These are good questions. I was actually writing a post about this but want to respond briefly...
How can you say you love me when you did this to me?
They can't. Well, let me clarify. I don't think it is possible for a WS to truly love their spouse/family and yet lie, deceive and put themselves first. Love is a complicated topic however. I don't think the problem is always one of "not loving you", it is often more one of "they were not capable of loving you" at the time. The issue for most WS's, when you really get down to the core of things, is that they don't love themselves enough (or at all) to have the critical character traits that prevent other people from doing such damaging things. They don't feel that they are worthy of love, of dignity, of real happiness. The sad truth is that the BS is collateral damage in the bomb that is the WS.

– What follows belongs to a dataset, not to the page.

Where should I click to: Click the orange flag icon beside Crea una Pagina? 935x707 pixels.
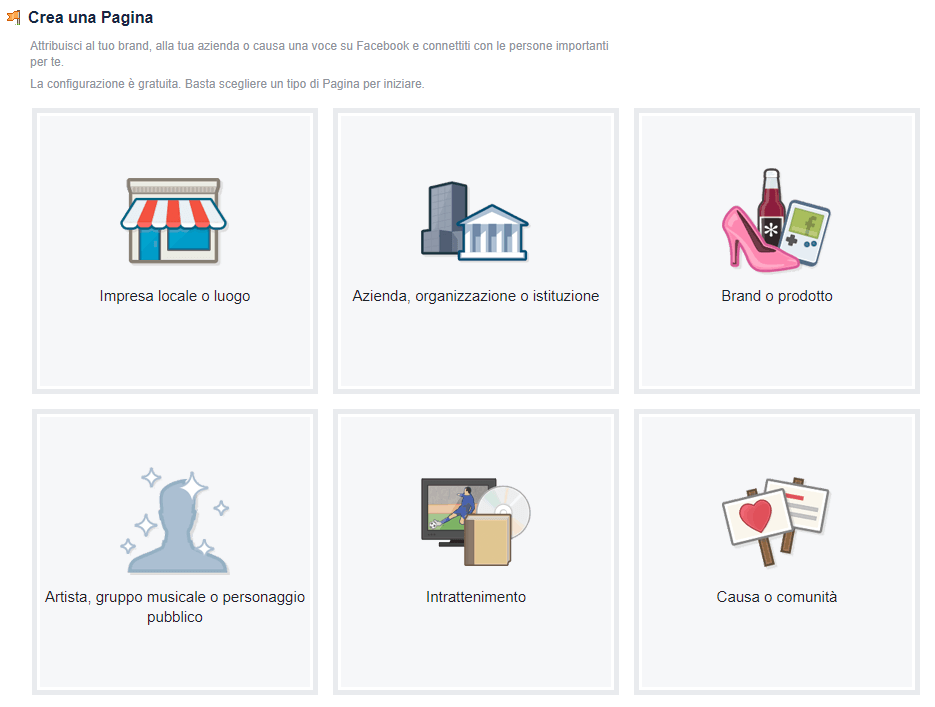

This is a bitter and often impossible pill for the WS to swallow. You, as the BS, see "the real WS" now for who and what they are. You already know there was no way that they loved you and yet cheated on you. But the WS has to face that harsh reality about themselves before they can accept it and change. That is where most WS's get stuck, because accepting that they are so damn broken that they aren't even capable of really loving the people they care most about in this world is just too painful to face. Up comes the denial and defensiveness, the self-pity and the self-destruction.
What I would add however, is that this doesn't mean that there was/is nothing. Love is not an all-or-nothing thing. Your WS may have loved you as best they could, and as much as they could, it is just that their best is based on the empty hole they carry around inside of themselves. In other words, if love were money, you may love your spouse and kids a whole dollar's worth, but they only loved you back a nickel's worth. However, if a nickel is all they had, then that nickel was them giving you all they could, and that's something to consider.
By learning to love themselves, the WS's capacity for true and meaningful love will also grow. Empthy comes back. Compassion. Honesty. Authenticity. If the WS is willing to do the work and capable of seeing themselves as their "true selves", then you can actually build something that was better than before, because your WS will be capable of true love.
How can I prove I love you after I did that to you?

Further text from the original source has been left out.